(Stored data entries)

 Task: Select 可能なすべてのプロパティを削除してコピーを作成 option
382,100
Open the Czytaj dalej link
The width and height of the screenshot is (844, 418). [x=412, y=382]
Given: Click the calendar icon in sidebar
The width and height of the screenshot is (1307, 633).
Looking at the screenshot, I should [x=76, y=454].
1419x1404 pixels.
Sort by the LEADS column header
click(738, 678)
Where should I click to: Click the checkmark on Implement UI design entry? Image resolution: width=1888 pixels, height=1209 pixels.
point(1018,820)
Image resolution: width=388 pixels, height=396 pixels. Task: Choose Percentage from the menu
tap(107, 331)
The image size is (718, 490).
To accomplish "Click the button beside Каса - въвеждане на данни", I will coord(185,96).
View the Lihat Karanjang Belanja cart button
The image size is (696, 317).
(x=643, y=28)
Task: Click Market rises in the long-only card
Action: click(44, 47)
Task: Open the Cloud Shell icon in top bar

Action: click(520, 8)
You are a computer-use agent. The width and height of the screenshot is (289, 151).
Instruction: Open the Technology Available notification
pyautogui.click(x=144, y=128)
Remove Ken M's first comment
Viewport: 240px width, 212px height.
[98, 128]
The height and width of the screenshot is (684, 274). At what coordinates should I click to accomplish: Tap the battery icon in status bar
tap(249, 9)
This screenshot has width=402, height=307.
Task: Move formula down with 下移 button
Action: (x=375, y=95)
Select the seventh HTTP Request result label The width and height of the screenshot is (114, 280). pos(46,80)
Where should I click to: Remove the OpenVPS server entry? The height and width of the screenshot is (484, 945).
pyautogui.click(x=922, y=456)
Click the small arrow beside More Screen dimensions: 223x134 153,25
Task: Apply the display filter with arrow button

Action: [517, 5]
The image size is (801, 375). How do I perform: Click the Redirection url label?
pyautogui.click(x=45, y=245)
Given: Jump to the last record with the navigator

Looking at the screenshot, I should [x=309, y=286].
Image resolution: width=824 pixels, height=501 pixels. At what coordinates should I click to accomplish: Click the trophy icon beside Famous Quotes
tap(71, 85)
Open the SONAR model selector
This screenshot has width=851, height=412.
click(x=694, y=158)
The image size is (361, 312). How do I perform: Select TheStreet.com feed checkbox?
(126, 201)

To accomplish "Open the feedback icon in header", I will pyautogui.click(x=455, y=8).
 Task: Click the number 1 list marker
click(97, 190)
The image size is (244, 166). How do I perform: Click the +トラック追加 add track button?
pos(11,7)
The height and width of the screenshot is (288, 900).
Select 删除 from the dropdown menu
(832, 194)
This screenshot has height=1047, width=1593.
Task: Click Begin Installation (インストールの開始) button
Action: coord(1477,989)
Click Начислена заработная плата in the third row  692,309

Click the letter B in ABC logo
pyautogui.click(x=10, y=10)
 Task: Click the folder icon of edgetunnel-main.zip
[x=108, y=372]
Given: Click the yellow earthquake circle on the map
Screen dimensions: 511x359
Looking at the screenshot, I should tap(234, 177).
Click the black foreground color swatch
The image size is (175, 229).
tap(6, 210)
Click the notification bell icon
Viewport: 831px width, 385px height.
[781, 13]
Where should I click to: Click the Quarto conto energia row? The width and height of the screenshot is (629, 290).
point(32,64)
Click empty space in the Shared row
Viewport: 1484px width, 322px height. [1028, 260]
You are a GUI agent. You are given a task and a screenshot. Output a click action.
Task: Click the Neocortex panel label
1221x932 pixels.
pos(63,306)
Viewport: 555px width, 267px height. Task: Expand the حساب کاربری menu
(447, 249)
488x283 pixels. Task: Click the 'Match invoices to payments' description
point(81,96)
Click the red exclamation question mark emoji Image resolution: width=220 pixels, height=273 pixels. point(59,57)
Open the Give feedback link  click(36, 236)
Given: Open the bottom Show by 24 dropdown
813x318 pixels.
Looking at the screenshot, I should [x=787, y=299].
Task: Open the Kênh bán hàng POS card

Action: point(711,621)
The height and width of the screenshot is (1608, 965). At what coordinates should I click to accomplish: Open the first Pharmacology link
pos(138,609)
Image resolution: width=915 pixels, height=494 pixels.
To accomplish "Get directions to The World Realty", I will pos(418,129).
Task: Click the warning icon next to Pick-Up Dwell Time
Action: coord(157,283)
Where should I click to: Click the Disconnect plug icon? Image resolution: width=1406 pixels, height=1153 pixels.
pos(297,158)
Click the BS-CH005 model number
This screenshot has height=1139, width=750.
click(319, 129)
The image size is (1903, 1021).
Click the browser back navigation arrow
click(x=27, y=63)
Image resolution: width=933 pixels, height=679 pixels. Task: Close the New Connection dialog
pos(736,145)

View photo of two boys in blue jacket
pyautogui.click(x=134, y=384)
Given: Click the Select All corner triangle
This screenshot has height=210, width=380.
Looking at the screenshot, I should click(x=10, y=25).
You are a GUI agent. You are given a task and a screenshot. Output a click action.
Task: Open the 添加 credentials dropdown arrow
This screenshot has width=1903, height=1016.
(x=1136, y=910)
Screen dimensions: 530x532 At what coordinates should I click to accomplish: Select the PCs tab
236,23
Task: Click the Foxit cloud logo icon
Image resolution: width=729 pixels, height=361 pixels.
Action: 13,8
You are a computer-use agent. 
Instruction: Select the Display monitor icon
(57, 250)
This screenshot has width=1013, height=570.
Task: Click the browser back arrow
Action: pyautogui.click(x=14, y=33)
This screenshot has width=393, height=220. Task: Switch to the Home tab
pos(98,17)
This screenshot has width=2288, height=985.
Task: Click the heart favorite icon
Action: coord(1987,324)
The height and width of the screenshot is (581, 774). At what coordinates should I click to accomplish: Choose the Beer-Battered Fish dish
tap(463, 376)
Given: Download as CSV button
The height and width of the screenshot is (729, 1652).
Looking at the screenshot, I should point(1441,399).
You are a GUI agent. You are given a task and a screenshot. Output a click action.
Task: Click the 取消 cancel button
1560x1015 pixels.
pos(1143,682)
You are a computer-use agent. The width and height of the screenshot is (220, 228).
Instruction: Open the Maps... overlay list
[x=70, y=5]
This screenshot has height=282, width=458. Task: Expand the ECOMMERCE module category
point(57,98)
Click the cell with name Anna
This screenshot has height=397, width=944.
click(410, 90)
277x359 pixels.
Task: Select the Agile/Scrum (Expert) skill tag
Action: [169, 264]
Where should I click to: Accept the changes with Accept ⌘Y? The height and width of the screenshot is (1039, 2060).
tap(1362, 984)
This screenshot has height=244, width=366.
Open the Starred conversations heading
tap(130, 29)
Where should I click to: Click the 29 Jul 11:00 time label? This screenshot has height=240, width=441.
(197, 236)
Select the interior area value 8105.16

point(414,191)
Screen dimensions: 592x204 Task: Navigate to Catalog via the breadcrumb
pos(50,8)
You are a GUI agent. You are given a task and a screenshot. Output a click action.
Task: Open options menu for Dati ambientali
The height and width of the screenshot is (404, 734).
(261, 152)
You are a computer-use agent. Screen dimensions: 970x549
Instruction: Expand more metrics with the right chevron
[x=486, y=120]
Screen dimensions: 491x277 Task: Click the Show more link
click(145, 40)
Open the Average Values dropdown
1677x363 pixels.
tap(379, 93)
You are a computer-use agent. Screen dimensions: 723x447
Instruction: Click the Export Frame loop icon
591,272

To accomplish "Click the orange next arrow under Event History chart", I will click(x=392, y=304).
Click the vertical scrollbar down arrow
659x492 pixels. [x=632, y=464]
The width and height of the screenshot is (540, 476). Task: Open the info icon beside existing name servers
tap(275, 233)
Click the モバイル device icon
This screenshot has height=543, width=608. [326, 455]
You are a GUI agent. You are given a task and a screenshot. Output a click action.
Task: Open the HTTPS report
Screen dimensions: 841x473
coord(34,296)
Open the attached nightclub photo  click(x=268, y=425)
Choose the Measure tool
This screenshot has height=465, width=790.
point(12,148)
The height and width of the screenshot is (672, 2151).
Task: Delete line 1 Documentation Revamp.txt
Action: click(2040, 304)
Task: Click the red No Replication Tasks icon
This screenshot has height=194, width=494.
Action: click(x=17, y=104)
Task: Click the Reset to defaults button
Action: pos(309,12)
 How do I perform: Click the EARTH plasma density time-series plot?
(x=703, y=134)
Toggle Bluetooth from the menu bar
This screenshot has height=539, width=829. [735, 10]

Written request.
Rewrite the part of the data that opens with the line containing "The image size is (718, 490)." and closes with the line containing "pyautogui.click(x=922, y=456)", swapping "battery icon" for "Wi-Fi icon" and leaving everything else unchanged.

Answer.
The image size is (718, 490).
To accomplish "Click the button beside Каса - въвеждане на данни", I will coord(185,96).
View the Lihat Karanjang Belanja cart button
The image size is (696, 317).
(x=643, y=28)
Task: Click Market rises in the long-only card
Action: click(44, 47)
Task: Open the Cloud Shell icon in top bar

Action: click(520, 8)
You are a computer-use agent. The width and height of the screenshot is (289, 151).
Instruction: Open the Technology Available notification
pyautogui.click(x=144, y=128)
Remove Ken M's first comment
Viewport: 240px width, 212px height.
[98, 128]
The height and width of the screenshot is (684, 274). At what coordinates should I click to accomplish: Tap the Wi-Fi icon in status bar
tap(249, 9)
This screenshot has width=402, height=307.
Task: Move formula down with 下移 button
Action: (x=375, y=95)
Select the seventh HTTP Request result label The width and height of the screenshot is (114, 280). pos(46,80)
Where should I click to: Remove the OpenVPS server entry? The height and width of the screenshot is (484, 945).
pyautogui.click(x=922, y=456)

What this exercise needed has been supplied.